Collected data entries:

BEGIN

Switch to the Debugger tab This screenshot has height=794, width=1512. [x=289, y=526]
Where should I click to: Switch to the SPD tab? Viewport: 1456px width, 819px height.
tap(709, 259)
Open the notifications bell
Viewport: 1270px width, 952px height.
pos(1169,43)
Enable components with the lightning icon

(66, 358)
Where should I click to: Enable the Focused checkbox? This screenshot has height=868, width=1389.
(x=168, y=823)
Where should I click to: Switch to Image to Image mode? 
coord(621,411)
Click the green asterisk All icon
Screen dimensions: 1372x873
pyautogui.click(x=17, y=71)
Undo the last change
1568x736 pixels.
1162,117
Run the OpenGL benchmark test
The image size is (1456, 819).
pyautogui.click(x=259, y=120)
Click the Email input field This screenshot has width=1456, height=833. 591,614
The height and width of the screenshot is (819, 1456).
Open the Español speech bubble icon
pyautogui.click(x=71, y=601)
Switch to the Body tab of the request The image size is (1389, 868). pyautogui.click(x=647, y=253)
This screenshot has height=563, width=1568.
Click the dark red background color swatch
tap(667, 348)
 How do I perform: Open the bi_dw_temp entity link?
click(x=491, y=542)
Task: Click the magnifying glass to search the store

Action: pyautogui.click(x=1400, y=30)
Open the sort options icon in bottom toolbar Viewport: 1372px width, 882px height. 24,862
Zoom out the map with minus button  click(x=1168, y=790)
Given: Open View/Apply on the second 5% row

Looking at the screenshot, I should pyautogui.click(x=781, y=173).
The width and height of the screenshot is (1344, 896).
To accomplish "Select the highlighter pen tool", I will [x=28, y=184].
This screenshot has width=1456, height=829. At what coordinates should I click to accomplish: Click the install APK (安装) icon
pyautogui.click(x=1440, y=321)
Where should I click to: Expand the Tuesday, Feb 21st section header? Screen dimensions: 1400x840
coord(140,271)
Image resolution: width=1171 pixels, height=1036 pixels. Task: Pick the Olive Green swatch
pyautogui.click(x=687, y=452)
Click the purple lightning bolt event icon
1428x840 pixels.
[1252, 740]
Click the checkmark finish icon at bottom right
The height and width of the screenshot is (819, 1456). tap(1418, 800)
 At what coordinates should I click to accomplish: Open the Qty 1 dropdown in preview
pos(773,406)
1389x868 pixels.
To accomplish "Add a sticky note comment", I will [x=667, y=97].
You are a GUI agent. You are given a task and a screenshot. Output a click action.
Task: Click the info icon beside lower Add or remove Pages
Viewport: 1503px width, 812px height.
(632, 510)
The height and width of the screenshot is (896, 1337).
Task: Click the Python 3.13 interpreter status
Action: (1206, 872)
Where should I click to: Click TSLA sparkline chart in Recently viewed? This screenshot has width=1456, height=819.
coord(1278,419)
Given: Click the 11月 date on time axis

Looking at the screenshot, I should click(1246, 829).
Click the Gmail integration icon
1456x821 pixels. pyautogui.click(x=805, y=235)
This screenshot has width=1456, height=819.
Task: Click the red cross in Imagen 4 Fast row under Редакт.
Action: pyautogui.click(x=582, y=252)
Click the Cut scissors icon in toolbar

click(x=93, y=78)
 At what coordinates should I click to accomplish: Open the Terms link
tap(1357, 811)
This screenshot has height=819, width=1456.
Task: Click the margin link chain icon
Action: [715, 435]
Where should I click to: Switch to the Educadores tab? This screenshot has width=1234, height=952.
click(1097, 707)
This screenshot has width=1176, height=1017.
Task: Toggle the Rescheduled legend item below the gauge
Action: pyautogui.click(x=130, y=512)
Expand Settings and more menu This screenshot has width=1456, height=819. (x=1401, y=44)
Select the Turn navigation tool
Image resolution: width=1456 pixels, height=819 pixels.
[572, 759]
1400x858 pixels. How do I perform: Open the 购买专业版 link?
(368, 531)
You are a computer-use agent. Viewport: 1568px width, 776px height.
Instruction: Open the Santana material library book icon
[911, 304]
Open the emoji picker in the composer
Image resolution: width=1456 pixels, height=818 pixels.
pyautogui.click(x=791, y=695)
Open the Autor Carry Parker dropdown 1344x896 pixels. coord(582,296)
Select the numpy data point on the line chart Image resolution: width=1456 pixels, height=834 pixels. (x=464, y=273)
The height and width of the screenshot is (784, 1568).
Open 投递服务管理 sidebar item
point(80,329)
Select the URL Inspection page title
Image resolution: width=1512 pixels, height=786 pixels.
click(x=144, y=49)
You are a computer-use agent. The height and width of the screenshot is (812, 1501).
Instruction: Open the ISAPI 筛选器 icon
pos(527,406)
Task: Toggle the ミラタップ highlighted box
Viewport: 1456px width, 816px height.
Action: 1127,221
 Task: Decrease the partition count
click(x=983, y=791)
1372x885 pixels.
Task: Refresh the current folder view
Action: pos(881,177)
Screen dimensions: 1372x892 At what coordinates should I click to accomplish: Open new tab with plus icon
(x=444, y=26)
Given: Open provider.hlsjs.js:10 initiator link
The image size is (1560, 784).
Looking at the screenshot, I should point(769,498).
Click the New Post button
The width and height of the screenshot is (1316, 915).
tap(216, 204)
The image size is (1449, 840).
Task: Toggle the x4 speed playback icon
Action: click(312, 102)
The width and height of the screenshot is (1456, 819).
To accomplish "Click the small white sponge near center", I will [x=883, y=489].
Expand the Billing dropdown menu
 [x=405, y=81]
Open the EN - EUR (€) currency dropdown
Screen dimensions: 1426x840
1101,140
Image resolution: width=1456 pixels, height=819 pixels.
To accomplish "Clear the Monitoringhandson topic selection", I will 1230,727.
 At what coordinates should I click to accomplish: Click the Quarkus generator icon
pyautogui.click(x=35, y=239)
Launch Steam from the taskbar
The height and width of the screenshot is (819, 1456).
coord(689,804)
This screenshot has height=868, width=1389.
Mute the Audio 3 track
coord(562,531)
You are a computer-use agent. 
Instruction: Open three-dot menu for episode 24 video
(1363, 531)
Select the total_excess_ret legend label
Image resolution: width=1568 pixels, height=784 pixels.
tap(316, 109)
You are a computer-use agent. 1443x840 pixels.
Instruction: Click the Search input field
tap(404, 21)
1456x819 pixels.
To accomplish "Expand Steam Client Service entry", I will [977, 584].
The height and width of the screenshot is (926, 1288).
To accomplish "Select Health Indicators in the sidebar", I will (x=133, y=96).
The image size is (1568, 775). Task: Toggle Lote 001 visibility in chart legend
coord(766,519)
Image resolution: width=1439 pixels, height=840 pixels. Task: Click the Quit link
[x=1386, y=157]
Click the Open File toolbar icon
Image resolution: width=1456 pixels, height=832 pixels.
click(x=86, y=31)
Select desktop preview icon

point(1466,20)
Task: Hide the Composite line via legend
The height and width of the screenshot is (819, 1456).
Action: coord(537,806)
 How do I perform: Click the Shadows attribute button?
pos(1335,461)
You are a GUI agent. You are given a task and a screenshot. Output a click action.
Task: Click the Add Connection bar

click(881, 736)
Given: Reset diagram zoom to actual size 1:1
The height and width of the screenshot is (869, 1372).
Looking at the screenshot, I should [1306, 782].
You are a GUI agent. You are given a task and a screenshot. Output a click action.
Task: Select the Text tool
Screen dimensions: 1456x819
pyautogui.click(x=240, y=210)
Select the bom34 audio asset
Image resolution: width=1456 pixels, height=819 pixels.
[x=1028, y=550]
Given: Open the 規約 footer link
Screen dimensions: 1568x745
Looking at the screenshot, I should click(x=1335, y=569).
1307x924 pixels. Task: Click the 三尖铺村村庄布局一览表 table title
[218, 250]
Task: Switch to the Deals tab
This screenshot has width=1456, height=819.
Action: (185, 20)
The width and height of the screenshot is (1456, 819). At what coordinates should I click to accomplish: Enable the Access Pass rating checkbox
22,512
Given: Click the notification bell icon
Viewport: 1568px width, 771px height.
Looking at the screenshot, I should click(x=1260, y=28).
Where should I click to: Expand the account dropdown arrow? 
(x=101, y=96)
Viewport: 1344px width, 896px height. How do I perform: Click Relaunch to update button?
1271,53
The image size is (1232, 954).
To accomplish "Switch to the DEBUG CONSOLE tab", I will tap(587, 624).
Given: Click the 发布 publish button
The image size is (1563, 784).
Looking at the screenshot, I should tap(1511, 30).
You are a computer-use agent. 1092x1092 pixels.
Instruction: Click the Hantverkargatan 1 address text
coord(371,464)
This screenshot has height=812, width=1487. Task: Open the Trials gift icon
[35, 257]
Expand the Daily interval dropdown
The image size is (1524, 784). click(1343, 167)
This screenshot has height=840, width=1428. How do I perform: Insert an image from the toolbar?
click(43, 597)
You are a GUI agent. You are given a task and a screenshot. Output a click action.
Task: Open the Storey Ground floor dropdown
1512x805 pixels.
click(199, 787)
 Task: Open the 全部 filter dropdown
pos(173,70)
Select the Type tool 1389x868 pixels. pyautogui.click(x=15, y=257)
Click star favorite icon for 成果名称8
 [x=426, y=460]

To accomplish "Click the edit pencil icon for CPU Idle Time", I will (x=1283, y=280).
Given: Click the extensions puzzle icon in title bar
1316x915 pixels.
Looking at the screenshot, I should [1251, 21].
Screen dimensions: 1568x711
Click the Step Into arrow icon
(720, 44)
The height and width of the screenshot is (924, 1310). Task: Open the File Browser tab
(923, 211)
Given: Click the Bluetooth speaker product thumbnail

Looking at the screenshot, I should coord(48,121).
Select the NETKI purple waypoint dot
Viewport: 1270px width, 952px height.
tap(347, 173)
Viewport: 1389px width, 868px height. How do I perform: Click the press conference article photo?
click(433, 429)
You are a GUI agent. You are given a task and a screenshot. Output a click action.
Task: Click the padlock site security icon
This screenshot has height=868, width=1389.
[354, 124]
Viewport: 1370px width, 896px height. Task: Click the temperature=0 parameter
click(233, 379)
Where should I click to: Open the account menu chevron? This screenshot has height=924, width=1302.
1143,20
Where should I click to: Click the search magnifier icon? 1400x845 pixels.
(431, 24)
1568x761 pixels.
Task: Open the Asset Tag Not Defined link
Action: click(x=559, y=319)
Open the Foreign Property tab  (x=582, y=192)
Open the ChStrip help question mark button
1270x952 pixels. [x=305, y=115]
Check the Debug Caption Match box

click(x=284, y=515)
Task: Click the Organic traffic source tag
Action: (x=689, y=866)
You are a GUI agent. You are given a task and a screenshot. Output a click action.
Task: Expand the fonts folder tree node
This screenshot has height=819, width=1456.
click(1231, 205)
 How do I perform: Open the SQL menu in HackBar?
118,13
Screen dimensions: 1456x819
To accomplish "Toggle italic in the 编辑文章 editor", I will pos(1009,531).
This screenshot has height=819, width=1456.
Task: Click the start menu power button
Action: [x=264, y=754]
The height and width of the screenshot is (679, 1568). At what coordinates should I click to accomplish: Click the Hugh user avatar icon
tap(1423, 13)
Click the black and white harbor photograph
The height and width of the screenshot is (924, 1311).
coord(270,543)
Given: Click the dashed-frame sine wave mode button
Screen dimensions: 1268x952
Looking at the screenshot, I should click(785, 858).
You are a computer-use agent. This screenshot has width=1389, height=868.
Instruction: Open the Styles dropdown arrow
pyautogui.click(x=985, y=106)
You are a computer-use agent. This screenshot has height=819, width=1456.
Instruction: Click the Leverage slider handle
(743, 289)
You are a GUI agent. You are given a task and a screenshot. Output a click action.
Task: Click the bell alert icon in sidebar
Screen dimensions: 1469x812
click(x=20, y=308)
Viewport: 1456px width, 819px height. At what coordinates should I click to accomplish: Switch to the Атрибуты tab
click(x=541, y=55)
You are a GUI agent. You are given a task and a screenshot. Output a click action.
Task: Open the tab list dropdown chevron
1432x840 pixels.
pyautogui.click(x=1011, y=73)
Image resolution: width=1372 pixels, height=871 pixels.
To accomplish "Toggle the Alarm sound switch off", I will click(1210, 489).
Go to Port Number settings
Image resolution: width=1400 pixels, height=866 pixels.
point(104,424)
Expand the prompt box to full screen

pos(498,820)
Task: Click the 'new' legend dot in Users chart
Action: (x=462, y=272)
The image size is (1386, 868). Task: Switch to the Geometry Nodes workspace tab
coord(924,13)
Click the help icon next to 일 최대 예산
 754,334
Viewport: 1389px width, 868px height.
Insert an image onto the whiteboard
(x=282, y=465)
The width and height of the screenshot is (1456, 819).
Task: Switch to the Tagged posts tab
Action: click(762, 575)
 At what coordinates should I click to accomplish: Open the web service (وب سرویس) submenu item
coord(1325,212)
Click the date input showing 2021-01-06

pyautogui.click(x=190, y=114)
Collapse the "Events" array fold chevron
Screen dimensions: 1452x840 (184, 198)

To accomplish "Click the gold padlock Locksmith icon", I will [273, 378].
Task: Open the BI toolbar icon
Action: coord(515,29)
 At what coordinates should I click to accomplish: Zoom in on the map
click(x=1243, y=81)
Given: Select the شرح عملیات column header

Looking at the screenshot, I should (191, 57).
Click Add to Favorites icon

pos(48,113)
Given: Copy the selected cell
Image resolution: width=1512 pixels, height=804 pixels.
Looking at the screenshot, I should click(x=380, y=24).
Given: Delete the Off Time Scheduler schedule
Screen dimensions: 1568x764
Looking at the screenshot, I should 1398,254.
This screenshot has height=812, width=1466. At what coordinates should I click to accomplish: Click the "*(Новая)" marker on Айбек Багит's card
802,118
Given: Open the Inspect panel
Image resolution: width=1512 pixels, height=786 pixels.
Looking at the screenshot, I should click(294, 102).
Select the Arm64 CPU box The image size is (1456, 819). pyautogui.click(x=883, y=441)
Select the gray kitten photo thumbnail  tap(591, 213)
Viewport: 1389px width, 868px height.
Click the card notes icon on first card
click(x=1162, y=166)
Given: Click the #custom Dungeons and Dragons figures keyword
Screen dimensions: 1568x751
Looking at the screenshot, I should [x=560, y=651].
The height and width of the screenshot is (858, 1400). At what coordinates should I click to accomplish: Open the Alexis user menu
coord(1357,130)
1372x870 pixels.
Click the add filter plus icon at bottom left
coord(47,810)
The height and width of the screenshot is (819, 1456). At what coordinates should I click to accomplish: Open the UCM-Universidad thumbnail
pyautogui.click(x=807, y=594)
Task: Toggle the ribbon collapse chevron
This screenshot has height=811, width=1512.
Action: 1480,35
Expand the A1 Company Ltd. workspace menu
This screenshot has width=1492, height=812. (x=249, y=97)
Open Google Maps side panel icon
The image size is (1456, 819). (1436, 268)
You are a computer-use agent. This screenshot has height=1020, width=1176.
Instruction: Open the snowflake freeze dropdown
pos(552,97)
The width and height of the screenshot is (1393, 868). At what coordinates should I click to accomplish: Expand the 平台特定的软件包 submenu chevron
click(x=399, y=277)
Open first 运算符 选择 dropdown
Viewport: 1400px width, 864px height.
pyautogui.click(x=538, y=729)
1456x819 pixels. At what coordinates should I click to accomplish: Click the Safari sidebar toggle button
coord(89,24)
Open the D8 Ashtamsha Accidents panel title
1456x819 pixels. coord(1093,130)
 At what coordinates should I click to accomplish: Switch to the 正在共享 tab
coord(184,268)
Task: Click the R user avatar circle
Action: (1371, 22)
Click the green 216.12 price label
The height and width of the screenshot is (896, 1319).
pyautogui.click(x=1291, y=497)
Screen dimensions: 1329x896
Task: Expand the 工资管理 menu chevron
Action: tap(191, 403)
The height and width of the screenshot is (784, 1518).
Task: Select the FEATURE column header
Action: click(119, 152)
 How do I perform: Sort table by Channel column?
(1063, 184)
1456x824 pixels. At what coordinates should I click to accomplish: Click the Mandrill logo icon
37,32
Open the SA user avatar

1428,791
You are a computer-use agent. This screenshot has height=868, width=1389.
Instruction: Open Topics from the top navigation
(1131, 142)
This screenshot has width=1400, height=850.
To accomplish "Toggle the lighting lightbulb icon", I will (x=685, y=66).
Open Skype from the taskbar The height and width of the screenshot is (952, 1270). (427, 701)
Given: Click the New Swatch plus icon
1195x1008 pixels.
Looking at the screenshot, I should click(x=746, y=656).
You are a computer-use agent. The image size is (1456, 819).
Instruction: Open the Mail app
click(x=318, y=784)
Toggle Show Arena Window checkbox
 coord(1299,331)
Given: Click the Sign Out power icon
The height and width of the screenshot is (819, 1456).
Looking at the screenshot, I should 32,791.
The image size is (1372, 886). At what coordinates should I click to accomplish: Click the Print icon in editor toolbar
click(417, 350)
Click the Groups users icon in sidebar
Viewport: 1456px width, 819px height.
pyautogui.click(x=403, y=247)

END

To do => In the records above, find the line with "The image size is (1560, 784)."; write out exactly that line and each one after it, stopping after the line with "Task: Hide the Composite line via legend".

Written response =>
The image size is (1560, 784).
Looking at the screenshot, I should point(769,498).
Click the New Post button
The width and height of the screenshot is (1316, 915).
tap(216, 204)
The image size is (1449, 840).
Task: Toggle the x4 speed playback icon
Action: click(312, 102)
The width and height of the screenshot is (1456, 819).
To accomplish "Click the small white sponge near center", I will [x=883, y=489].
Expand the Billing dropdown menu
 [x=405, y=81]
Open the EN - EUR (€) currency dropdown
Screen dimensions: 1426x840
1101,140
Image resolution: width=1456 pixels, height=819 pixels.
To accomplish "Clear the Monitoringhandson topic selection", I will 1230,727.
 At what coordinates should I click to accomplish: Click the Quarkus generator icon
pyautogui.click(x=35, y=239)
Launch Steam from the taskbar
The height and width of the screenshot is (819, 1456).
coord(689,804)
This screenshot has height=868, width=1389.
Mute the Audio 3 track
coord(562,531)
You are a computer-use agent. 
Instruction: Open three-dot menu for episode 24 video
(1363, 531)
Select the total_excess_ret legend label
Image resolution: width=1568 pixels, height=784 pixels.
tap(316, 109)
You are a computer-use agent. 1443x840 pixels.
Instruction: Click the Search input field
tap(404, 21)
1456x819 pixels.
To accomplish "Expand Steam Client Service entry", I will [977, 584].
The height and width of the screenshot is (926, 1288).
To accomplish "Select Health Indicators in the sidebar", I will (x=133, y=96).
The image size is (1568, 775). Task: Toggle Lote 001 visibility in chart legend
coord(766,519)
Image resolution: width=1439 pixels, height=840 pixels. Task: Click the Quit link
[x=1386, y=157]
Click the Open File toolbar icon
Image resolution: width=1456 pixels, height=832 pixels.
click(x=86, y=31)
Select desktop preview icon

point(1466,20)
Task: Hide the Composite line via legend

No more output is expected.